Amerika Birleşik Devletleri malum kendi derdiyle boğuşuyor, borç tavanı krizi yüzünden devlet kapısına kilit asmış durumda. Amerikan Savunma Bakanı Mattis’in açıklamalarından Türkiye’nin operasyon öncesi ABD’yi bilgilendirdiğini anlıyoruz. ABD “Fırat’ın Batısı bizi bağlamaz” tavrında ve muhtemelen şu anda bu işlerle hiç uğraşamayacak durumda. Bu açıdan bakınca Türkiye’nin operasyonu tam da ABD’deki borç tavanı krizine denk getirmesi başarı.
Gözler askerlerini, Türkiye operasyonu yapsın diye çeken Rusya’da. Uzmanlar arasında Rusya’nın bu hamleyle Kürtlere de mesaj gönderdiğinin, “Bakın ABD sizi ortada bıraktı, bu bölgede tek güvenilir ağabey benim, iş yapacaksan benimle yapacaksın” mesajı verdiği konusunda görüş birliği var. Rus Dışişleri Bakanı Lavrov’un, “ABD sonunda Türkiye’yi çıldırttı” açıklaması Türkiye’de çoğunluğun suratına bir ergen sırıtışı kondurttu. Ne var ki kaçırılan nokta Lavrov’un bu açıklamasıyla Türkiye’yi irrasyonel ve agresif bir aktör olarak tanımlıyor olması. Bir diğer nokta da Rusya’nın desteğiyle Suriye Ordusu’nun İdlib’te El Nusra’ya karşı adım adım ilerliyor oluşu. Malum İdlib’de Suriye’nin ilerlemesine Türkiye karşıydı.

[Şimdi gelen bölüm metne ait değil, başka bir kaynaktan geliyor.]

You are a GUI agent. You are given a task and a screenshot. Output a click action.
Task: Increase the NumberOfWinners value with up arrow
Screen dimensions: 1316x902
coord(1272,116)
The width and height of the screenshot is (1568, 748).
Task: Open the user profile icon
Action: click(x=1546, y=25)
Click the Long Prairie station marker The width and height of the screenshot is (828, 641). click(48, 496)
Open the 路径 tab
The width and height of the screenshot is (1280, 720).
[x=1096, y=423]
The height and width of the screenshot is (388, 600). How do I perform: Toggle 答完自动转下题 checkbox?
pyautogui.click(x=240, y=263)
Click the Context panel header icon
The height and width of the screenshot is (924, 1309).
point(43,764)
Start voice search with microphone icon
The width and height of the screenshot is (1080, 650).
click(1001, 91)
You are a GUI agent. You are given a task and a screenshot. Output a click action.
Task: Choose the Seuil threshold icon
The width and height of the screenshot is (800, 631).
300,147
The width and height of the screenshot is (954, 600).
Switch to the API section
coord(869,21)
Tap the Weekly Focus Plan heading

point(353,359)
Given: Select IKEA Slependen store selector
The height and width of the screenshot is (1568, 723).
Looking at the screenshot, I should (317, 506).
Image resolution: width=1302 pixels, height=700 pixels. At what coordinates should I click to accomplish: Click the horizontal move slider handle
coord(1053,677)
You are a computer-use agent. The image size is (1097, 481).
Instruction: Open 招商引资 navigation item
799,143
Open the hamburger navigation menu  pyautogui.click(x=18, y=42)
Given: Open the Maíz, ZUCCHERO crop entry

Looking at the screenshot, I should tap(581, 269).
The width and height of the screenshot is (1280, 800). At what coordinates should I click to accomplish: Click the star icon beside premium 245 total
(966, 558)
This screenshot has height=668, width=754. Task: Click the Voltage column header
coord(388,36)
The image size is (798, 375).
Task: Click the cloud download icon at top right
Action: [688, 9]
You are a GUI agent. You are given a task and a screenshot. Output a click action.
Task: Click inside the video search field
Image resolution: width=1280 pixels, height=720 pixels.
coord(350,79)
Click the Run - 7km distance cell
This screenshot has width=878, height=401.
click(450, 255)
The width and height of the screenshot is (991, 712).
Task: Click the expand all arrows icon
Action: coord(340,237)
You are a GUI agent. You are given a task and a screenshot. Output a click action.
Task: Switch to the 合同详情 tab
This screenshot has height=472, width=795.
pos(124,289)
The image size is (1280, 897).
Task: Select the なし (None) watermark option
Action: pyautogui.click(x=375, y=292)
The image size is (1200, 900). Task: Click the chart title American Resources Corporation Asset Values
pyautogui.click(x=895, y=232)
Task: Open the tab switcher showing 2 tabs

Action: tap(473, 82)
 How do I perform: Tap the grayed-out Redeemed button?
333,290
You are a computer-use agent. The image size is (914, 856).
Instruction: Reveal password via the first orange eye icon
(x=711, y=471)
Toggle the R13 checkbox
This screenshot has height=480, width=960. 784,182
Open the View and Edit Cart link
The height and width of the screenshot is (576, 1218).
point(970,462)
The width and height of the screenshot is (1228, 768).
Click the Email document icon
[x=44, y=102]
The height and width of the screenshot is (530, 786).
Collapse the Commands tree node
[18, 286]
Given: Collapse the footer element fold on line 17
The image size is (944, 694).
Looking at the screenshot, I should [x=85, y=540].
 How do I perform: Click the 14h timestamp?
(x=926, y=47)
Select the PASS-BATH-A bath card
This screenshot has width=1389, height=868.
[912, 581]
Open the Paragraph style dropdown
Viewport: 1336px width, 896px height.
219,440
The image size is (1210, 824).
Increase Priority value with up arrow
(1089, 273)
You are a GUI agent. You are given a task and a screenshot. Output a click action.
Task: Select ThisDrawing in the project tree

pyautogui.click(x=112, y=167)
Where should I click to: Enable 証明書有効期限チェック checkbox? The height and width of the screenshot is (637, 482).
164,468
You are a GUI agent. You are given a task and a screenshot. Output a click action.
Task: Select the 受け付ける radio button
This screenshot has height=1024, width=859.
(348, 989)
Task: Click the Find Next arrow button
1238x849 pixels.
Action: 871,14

Ve tabii başka üzerine konuşulamayan noktalar. Dün akşam servis edilen bir fotoğraf. Operasyonda kullanılan İnsansız Hava Araçları’nı yöneten merkezde oturan Bilal Erdoğan’ın fotoğrafı. Malum İHA’ları üreten firmanın sahibi Selçuk Bayraktar ile Tayyip Erdoğan’ın kızı Sümeyye Erdoğan evli. Dolayısıyla Bilal Erdoğan damadın yanında komuta merkezine gitmiş. Ancak elbette bu fotoğrafın servis edilmiş olması iktidarın bununla farklı bir mesaj vermek istediğini gösteriyor. Artık Yeni Türkiye’nin üzerine bir tür hanedanlık, bir tür astığım astık kestiğim kestiklik hali iyiden iyiye çöküyor.